> _WHAT IS NEEDED_
In the text on US–China competition and Asian Americans, explain why, according to the quotation from Adam Serwer, America's decline and racial scapegoating coincided for Trump.

> _EXERCISE TEXT_
------------

By Robert Ralston

Abstract: The heightened rhetoric of competition between the United States and China could have negative consequences for Asian Americans, sowing anti-Asian American sentiment among segments of the US public.

There is a growing alarm in the United States about the rise of China and American decline. The Trump Administration made clear that it saw great power competition as the defining feature of its National Security Strategy, and Trump tied anxieties around the rise of China to scapegoating at home. As Adam Serwer argues in The Atlantic, decline and racial scapegoating coincided for Trump: “The slow and uneven recovery from the 2008 financial crisis left widespread economic suffering. Trump responded by heaping blame on religious and ethnic minorities as the cause of America’s decline.” Such rhetoric may, Brenes and Jackson argue, have unintended effects: “every gesture toward ‘outcompeting China’ unintentionally buoys ethnonationalism at home and abroad.” 

Public opinion reflects such anxieties about China among Americans. Chicago Council on Foreign Affairs surveys have shown that Republicans, Independents, and Democrats all see China as a major threat, with China being labelled the number one greatest threat by Republicans to US security. More broadly, anti-China sentiments are increasing throughout developed countries, coinciding with the COVID-19 pandemic.

Such a heightened sense of geopolitical threat has incentivized—and produced—anti-Asian American sentiment. Jeung and Lee observe that “periods of heightened geopolitical anxiety have long produced spikes in anti-Asian vitriol.” Moreover, as others have noted extensively, this phenomenon is not new, from the “Yellow Peril” to Japanese internment camps during WWII, from racist attacks against South Asian Americans in the aftermath of 9/11 to today’s Anti-Asian racism in light of growing geopolitical competition and conflictual discourse regarding China and the COVID-19 pandemic.

------------

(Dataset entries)
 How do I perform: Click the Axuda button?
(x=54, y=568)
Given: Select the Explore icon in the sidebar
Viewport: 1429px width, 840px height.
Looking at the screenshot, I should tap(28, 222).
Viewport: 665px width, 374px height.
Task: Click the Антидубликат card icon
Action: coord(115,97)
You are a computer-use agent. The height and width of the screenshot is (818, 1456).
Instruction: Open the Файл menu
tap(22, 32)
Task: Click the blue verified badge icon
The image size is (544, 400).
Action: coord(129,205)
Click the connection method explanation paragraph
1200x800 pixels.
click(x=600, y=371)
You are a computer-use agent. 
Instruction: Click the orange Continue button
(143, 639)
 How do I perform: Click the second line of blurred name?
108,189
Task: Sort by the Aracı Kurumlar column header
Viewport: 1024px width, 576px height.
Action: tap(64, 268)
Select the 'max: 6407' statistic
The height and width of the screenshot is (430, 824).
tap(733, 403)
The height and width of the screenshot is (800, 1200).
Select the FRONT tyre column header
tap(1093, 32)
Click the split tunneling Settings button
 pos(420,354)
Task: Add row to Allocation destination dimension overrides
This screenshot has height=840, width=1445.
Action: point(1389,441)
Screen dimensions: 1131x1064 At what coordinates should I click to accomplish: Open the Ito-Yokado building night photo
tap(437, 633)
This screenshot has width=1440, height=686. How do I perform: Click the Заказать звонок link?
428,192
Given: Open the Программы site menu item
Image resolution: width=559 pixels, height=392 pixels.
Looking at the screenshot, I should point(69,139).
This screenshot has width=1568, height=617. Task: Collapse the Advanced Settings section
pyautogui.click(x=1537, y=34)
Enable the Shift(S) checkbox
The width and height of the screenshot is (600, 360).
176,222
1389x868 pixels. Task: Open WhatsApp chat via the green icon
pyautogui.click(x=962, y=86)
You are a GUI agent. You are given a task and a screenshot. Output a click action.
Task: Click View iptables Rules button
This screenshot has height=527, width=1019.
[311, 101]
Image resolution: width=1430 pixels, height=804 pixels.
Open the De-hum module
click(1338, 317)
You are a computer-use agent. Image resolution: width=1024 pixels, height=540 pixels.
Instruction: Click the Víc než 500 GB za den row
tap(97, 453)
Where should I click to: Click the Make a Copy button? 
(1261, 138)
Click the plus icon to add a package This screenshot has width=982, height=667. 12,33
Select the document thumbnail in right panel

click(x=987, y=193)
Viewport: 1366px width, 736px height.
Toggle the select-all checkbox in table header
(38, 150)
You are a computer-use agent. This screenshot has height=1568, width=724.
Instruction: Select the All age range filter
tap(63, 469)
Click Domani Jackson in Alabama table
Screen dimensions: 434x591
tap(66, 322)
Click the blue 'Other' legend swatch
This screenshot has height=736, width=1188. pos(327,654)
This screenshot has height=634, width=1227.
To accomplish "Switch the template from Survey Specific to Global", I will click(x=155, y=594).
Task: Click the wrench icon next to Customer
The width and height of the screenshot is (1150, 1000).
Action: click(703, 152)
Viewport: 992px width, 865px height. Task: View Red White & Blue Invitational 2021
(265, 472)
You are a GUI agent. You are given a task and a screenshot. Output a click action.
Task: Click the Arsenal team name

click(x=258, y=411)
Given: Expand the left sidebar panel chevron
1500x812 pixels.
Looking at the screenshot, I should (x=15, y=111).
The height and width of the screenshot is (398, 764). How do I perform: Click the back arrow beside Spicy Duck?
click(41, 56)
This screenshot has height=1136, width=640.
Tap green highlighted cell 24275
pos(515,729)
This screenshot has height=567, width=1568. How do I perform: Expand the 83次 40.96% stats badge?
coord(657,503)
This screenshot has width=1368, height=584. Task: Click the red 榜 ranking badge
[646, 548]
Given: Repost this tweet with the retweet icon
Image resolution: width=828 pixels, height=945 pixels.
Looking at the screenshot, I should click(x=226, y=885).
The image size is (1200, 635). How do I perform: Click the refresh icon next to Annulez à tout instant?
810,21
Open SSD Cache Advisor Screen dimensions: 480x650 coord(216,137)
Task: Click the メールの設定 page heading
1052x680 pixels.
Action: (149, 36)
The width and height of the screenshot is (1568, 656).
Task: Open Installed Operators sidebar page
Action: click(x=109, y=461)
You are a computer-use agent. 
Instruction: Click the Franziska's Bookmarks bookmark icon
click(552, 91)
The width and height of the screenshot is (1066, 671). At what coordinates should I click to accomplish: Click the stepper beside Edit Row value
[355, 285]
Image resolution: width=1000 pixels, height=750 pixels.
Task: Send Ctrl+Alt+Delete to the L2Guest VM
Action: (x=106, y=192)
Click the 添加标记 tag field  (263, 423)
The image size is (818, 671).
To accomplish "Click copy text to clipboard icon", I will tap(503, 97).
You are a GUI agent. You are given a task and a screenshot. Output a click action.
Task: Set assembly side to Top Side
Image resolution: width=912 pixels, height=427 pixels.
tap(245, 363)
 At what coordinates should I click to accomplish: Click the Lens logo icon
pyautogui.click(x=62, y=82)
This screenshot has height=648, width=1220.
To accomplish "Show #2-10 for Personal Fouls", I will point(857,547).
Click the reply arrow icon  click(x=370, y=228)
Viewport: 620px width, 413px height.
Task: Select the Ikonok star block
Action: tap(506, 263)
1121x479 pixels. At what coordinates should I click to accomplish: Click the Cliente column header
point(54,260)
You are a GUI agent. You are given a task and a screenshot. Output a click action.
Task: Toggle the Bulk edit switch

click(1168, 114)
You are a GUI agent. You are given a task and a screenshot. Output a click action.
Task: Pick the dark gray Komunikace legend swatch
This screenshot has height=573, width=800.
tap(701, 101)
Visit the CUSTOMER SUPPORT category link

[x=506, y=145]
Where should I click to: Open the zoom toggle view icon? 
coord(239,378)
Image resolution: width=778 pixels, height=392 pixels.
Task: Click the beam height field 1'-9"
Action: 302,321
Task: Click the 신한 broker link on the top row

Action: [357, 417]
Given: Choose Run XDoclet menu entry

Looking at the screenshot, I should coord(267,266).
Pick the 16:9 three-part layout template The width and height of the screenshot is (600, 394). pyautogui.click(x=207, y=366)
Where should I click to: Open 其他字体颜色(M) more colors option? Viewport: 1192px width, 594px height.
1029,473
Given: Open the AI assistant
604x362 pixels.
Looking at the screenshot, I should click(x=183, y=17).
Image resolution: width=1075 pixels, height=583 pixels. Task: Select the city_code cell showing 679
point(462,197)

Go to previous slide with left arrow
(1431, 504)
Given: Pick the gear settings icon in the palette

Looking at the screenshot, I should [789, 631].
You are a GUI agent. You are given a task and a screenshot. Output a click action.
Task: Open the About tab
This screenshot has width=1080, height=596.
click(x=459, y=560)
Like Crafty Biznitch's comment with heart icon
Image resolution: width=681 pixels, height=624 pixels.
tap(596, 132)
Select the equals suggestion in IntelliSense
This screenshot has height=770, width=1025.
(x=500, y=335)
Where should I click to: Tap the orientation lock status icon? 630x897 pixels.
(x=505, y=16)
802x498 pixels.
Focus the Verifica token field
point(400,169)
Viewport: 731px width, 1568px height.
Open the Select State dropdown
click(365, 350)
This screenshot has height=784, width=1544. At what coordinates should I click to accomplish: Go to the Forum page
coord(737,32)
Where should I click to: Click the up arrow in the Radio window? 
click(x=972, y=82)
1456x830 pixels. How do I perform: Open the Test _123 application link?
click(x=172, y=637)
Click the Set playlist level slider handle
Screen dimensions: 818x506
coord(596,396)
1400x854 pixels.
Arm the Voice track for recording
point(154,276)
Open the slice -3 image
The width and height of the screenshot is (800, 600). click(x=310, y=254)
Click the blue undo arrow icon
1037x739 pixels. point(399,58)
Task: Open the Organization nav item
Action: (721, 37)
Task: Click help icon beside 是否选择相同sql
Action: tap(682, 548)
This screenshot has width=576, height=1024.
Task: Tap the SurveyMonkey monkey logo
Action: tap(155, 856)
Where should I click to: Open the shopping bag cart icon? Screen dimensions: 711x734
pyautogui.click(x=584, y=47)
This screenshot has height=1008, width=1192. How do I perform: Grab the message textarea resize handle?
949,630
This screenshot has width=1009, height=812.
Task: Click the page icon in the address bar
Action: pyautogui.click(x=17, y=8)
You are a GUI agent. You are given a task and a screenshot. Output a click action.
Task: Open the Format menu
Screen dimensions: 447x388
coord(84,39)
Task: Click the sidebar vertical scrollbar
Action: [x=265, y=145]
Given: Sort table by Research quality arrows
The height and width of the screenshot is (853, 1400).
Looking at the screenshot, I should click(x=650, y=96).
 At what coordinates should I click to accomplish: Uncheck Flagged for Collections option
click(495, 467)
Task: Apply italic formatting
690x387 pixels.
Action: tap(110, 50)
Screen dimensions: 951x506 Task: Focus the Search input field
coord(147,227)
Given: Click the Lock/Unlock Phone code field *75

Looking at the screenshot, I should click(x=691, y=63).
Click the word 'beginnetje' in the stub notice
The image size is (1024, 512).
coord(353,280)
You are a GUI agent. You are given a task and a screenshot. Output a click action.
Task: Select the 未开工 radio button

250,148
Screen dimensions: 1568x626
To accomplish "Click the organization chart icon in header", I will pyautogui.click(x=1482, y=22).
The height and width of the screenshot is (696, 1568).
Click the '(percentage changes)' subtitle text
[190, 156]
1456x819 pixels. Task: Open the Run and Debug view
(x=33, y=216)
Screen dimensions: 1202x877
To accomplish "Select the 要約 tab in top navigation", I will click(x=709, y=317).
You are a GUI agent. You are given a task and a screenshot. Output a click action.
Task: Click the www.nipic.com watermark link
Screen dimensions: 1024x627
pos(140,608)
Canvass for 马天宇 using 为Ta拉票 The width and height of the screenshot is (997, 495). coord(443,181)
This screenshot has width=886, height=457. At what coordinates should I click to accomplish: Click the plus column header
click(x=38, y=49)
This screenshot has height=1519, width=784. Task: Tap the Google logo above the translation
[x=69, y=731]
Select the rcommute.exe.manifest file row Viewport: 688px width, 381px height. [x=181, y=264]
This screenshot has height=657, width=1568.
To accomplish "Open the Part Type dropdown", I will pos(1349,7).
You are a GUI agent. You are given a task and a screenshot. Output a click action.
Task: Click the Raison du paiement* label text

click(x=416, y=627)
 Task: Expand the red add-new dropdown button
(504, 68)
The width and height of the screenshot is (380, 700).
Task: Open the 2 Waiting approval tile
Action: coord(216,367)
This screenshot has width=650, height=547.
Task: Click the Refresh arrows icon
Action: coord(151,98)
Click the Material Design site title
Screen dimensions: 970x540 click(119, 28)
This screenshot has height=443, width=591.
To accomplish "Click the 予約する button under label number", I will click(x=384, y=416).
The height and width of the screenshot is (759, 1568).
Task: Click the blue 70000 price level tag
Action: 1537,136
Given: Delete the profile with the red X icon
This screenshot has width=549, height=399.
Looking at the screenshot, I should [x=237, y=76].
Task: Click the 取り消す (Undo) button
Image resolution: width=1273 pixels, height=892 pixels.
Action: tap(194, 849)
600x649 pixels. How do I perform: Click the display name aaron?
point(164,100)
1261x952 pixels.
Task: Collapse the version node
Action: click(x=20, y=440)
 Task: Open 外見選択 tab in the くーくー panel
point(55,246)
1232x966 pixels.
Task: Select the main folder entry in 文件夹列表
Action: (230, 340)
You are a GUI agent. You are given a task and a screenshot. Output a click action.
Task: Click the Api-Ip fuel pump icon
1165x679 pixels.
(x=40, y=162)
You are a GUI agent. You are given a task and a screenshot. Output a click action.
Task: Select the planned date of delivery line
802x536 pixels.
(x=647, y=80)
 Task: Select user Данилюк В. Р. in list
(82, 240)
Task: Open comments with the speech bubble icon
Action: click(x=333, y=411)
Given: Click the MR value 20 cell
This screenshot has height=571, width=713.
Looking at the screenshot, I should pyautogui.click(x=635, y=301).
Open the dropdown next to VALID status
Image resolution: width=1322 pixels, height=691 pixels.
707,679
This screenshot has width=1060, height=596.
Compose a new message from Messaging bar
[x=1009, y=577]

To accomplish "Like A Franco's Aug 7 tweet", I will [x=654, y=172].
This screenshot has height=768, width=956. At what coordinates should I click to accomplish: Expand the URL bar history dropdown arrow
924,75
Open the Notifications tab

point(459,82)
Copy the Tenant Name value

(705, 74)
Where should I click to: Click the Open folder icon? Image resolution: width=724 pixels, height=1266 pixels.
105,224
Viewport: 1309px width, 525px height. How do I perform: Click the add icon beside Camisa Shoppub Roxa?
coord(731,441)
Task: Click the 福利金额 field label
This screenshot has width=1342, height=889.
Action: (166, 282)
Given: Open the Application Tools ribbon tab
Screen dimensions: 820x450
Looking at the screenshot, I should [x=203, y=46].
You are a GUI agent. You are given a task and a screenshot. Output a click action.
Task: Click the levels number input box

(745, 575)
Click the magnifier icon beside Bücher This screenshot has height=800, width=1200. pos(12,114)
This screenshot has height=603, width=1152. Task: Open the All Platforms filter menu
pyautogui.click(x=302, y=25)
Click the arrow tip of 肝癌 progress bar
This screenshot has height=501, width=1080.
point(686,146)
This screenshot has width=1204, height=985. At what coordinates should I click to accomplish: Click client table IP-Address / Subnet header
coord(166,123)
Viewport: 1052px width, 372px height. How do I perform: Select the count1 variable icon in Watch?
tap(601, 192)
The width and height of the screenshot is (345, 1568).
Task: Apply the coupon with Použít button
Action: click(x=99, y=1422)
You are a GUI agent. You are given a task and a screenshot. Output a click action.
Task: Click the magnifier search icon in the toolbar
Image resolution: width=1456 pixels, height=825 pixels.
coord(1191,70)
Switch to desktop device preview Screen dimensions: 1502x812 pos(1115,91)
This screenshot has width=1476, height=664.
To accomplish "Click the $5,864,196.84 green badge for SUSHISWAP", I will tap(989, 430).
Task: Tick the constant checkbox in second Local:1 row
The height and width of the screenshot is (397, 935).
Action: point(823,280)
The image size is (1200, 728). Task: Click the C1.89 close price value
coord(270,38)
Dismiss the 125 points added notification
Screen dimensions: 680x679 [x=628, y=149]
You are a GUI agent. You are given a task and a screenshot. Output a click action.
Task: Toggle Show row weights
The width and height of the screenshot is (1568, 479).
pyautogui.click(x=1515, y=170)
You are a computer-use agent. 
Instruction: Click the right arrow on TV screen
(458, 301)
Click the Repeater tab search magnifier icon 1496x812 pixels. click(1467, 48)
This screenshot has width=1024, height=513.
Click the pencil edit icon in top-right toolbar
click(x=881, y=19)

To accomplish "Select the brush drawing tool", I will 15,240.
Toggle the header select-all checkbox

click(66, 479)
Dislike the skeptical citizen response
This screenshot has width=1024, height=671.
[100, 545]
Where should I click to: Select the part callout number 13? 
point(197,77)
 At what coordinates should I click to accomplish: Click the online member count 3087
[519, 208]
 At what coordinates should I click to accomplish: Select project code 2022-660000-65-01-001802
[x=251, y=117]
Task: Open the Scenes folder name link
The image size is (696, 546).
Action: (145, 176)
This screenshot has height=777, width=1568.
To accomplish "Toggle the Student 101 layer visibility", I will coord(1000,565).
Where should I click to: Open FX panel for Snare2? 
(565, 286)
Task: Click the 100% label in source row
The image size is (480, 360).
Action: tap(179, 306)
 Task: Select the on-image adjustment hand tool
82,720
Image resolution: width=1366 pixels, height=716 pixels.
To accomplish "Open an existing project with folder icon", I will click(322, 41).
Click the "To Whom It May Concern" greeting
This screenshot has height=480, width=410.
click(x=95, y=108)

------------

> _ANSWER AREA_
The slow and uneven recovery from the 2008 financial crisis left widespread economic suffering. Trump responded by blaming religious and ethnic minorities as the cause of America's decline, so his rhetoric about decline became tied to racial scapegoating.